Diskussion
Albinurie ist definiert als weißer Urin in Verbindung mit einer Fremdsubstanz. Die Differentialdiagnose umfasst Phosphate, Kalzium und Urate, die im Überschuss dem Urin ein trübes, weißes oder trübes Aussehen verleihen, obwohl die Mengen dieser Mineralien selten hoch genug sind, um eine Albinurie zu verursachen. Der pH-Wert des Urins spielt eine Rolle bei der Entstehung einer trüben Verfärbung des Urins: Claude Bernard erklärte in seiner 1843 in Paris vorgelegten Dissertation, dass Kaninchen, die sich von Pflanzen ernähren, alkalischen, trüben Urin ausscheiden, der durch Zugabe von Säure klar wird. Die Urinanalyse und die Untersuchung des Sediments können die fehlenden Teile für die Diagnose liefern.
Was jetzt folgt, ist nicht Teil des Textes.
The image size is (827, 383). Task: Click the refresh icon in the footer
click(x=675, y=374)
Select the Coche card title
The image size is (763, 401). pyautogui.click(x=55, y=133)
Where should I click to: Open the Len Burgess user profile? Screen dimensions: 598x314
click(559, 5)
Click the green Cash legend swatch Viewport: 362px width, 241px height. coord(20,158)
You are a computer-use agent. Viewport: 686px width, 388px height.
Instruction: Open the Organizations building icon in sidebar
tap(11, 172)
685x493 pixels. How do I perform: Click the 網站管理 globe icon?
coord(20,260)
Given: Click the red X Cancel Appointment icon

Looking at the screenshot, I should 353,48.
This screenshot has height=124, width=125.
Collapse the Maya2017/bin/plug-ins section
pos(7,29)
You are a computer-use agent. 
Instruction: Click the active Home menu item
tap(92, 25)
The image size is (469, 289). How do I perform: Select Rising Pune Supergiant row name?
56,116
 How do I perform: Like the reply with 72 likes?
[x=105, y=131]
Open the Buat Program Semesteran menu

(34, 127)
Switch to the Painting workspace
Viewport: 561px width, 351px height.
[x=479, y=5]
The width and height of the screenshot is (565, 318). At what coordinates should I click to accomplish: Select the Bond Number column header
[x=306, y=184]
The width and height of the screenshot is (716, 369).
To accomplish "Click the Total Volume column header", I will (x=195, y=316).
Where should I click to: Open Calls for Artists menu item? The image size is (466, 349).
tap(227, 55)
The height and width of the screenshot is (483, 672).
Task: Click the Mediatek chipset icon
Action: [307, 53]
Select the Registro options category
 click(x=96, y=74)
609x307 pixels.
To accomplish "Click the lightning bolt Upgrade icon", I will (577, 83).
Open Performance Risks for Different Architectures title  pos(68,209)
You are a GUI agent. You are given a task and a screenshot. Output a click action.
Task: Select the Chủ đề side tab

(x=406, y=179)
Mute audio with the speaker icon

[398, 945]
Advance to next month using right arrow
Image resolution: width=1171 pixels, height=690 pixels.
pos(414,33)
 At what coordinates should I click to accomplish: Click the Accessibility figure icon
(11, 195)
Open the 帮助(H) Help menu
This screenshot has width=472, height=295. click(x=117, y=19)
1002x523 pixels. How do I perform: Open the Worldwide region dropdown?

Wenn man an Mineralkristallablagerungen denkt, liefert der pH-Wert des Urins einige Anhaltspunkte: Phosphaturie ist mit alkalischem Urin verbunden und die Sedimentanalyse zeigt erkennbare Kristalle. Wenn Chylurie zentrifugiert wird, bleibt sie weiß, was eine Unterscheidung von Mineralablagerungen ermöglicht. Andere Substanzen, die eine Albinurie hervorrufen können, sind Eiter bei schweren Harnwegsinfektionen oder käsiges Material bei Tuberkulose im Urin.
Sobald solche Ursachen ausgeschlossen wurden, ist die Diagnose Chylurie wahrscheinlich angemessen, was aber in nicht-endemischen Regionen mit Filariose-Infektionen nicht der Fall ist, was bei unserer Patientin, die in Zentralkolumbien lebt, der Fall war.
Chylurie bedeutet eine abnorme Kommunikation zwischen den Lymphgefäßen und den Harnwegen, die durch eine Obstruktion des intestinalen Lymphabflusses vermittelt wird, was zu einer Erweiterung der Lymphgefäße und einem Durchbruch in die Harnwege führt. Die häufigste Ursache der Chylurie ist die Filariose Wuchereria bancrofti. Diese Parasitenerkrankung tritt häufig in geografischen Gebieten zwischen 40° nördlicher und 30° südlicher Breite auf. Etwa 10 % der Bevölkerung in diesen Ländern leiden an Filariose, und ein Zehntel der betroffenen Patienten weist eine Albinurie auf, die durch Harn-Lymph-Fisteln verursacht wird. Chylurie kann jedoch auch mit anderen seltenen, nichtparasitären Erkrankungen wie Pilzinfektionen, angeborenen Anomalien der Lymphgefäße, malignen Erkrankungen, Traumata und Schwangerschaft zusammenhängen.
Weißer Urin tritt abwechselnd mit Makrohämaturie auf und wird manchmal von Nierenkoliken begleitet, die durch Chylusgerinnsel verursacht werden. Die Dipstick-Analyse zeigt eine variable Proteinurie und Hämaturie sowie eine persistierende sterile Leukozyturie. Die Proteinurie erklärt sich durch die hohe Konzentration von Albumin und Fibrinogen in der Gallenflüssigkeit (30-60 g/l), und die Leukozyturie besteht aus Lymphozyten. Auf eine fettreiche Mahlzeit folgt rasch eine Albinurie, während eine fettfreie Diät den Urin klar werden lässt.
Unser kleiner Fall hat einen pädagogischen Wert. Erstens zeigt er, dass Chylurie in jedem Teil der Welt auftreten kann und dass europäische Leser auf einen Fall von Albinurie bei einem Patienten stoßen können, der nie in einem endemischen Parasitengebiet gelebt hat, in dem eine Infektion mit W. bancrofti häufig ist. Zweitens kann die Diagnose einer Chylurie einfach durch Diätmanöver gestellt werden, bei denen sich eine fettreiche Diät mit einer fettfreien Diät abwechselt. Dies ist einfacher und billiger als die Durchführung einer Lymphographie oder einer Lymphszintigraphie. Albinurie und Chylurie können jedoch durch angeborene oder erworbene Ätiologien von Lymphfisteln verursacht werden. Wenn das Glück lächelt, wie es in unserem Fall der Fall war, kann der Urologe weißen Urin aus einem punktförmigen Loch laufen sehen und die Albinurie durch Verödung oder Povidon-Injektion in die Fistel behandeln. Allerdings muss eine fettarme Diät eingehalten werden: Die Fistel könnte sich wieder öffnen, und außerdem kann ein Patient mit einem BMI von 30 davon nur profitieren.
Der Patient blieb während einer Nachbeobachtungszeit von 12 Monaten gesund. Als er zuletzt gesehen wurde, hatte er 12 kg Gewicht verloren. Es gab keine neue Episode von weißem Urin.
Erklärung zu Interessenkonflikten. Keine erklärt.